#### INSTRUCTIONS TO FOLLOW:
In the entries below, the word "will" appears on some lines. Copy each of those lines.

*** DATASET EXTRACT Section Begins ***

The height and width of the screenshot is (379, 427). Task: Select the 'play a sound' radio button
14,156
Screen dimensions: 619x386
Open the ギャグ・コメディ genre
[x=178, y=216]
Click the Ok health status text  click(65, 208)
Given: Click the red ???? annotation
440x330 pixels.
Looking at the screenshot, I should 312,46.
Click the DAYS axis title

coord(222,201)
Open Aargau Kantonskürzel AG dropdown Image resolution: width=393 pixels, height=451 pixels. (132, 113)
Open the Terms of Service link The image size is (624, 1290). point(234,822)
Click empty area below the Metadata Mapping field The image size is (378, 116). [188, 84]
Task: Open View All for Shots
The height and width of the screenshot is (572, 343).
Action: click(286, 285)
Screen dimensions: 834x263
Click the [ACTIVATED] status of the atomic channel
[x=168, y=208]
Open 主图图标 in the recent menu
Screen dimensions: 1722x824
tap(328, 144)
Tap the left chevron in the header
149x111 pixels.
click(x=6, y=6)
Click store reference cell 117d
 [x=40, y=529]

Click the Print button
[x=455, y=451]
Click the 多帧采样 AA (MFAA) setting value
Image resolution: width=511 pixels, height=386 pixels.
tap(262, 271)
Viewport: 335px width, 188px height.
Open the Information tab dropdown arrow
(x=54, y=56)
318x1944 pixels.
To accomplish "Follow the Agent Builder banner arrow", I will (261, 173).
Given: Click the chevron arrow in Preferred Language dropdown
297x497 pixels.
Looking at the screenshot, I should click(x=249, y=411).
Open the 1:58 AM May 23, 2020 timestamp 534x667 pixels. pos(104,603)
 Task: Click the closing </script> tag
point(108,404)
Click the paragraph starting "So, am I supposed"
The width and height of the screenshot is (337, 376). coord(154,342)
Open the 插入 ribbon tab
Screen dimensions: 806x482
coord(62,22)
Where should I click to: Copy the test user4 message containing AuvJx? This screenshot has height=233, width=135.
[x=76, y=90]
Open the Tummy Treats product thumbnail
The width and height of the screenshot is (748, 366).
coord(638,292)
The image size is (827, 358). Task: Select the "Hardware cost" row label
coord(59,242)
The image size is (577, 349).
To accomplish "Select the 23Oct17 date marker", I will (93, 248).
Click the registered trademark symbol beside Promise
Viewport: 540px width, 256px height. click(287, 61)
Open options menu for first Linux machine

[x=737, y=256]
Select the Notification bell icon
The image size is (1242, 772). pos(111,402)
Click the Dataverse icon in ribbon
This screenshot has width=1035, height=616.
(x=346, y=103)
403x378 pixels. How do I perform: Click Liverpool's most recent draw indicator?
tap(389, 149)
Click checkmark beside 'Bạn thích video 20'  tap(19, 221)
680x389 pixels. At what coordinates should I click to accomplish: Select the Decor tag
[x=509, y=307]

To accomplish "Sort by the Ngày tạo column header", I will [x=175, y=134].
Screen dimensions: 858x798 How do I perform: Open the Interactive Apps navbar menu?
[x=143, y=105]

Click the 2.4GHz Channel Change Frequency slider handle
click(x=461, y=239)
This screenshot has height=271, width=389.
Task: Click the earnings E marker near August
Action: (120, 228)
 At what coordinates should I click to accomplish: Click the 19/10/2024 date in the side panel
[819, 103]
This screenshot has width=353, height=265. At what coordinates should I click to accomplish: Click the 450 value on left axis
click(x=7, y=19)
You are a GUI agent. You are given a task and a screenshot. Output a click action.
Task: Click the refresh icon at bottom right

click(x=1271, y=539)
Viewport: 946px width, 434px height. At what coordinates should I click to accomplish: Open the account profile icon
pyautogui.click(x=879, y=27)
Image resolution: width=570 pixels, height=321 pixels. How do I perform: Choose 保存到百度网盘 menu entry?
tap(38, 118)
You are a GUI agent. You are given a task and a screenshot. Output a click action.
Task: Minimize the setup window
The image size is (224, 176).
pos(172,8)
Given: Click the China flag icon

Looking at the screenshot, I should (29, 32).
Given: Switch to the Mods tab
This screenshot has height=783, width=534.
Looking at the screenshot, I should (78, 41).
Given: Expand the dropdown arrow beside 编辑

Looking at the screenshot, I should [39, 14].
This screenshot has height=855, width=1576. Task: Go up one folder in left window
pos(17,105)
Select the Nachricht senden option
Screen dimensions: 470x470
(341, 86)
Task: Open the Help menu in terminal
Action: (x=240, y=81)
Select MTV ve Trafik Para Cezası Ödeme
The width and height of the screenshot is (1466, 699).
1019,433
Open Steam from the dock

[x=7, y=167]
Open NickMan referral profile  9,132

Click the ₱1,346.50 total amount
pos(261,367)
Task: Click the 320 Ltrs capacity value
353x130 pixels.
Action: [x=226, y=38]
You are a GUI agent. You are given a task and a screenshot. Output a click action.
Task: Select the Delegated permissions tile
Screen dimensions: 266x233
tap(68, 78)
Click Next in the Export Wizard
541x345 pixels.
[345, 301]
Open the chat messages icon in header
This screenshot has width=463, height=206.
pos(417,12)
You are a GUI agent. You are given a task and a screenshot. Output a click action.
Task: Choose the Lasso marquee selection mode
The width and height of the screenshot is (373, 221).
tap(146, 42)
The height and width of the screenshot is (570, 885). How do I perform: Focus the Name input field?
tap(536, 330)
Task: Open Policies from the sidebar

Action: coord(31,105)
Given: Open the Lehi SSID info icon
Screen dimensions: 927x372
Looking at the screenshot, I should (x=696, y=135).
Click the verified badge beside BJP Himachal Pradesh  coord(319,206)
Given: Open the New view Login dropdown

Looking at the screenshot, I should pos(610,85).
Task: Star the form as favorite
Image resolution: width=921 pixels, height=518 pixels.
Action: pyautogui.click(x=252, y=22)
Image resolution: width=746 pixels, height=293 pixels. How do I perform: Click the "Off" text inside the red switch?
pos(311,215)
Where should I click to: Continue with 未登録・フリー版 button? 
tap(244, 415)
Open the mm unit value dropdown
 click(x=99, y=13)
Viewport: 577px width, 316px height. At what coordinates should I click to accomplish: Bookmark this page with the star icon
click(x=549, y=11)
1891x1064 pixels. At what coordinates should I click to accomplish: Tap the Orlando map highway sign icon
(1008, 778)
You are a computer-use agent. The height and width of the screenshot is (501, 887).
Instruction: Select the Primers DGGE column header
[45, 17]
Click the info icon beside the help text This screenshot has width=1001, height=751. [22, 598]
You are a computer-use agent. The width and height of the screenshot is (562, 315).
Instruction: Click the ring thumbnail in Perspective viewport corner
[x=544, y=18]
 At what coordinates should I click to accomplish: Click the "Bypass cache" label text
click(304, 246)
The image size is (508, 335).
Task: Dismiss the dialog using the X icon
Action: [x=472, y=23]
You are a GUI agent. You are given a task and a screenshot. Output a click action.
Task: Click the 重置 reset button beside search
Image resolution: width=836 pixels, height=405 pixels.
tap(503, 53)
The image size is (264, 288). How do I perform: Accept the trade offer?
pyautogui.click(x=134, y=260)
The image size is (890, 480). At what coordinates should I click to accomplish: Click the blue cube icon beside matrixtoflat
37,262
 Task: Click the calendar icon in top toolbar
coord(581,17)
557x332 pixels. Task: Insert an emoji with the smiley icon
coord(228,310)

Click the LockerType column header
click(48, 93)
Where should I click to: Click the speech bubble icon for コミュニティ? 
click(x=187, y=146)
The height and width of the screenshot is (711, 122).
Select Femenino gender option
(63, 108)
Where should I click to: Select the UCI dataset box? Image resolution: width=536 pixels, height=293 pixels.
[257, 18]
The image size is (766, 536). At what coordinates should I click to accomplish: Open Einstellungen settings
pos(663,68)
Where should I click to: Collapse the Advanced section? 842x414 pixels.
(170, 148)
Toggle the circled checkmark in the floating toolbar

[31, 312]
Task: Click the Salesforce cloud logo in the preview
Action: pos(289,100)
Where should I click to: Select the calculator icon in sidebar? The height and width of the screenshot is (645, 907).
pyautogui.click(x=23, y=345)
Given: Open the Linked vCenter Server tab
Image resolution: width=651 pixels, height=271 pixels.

*** DATASET EXTRACT Section Ends ***

#### OUTPUT OF THE EXERCISE:
To accomplish "Follow the Agent Builder banner arrow", I will (261, 173).
To accomplish "Select the 23Oct17 date marker", I will (93, 248).
To accomplish "Sort by the Ngày tạo column header", I will [x=175, y=134].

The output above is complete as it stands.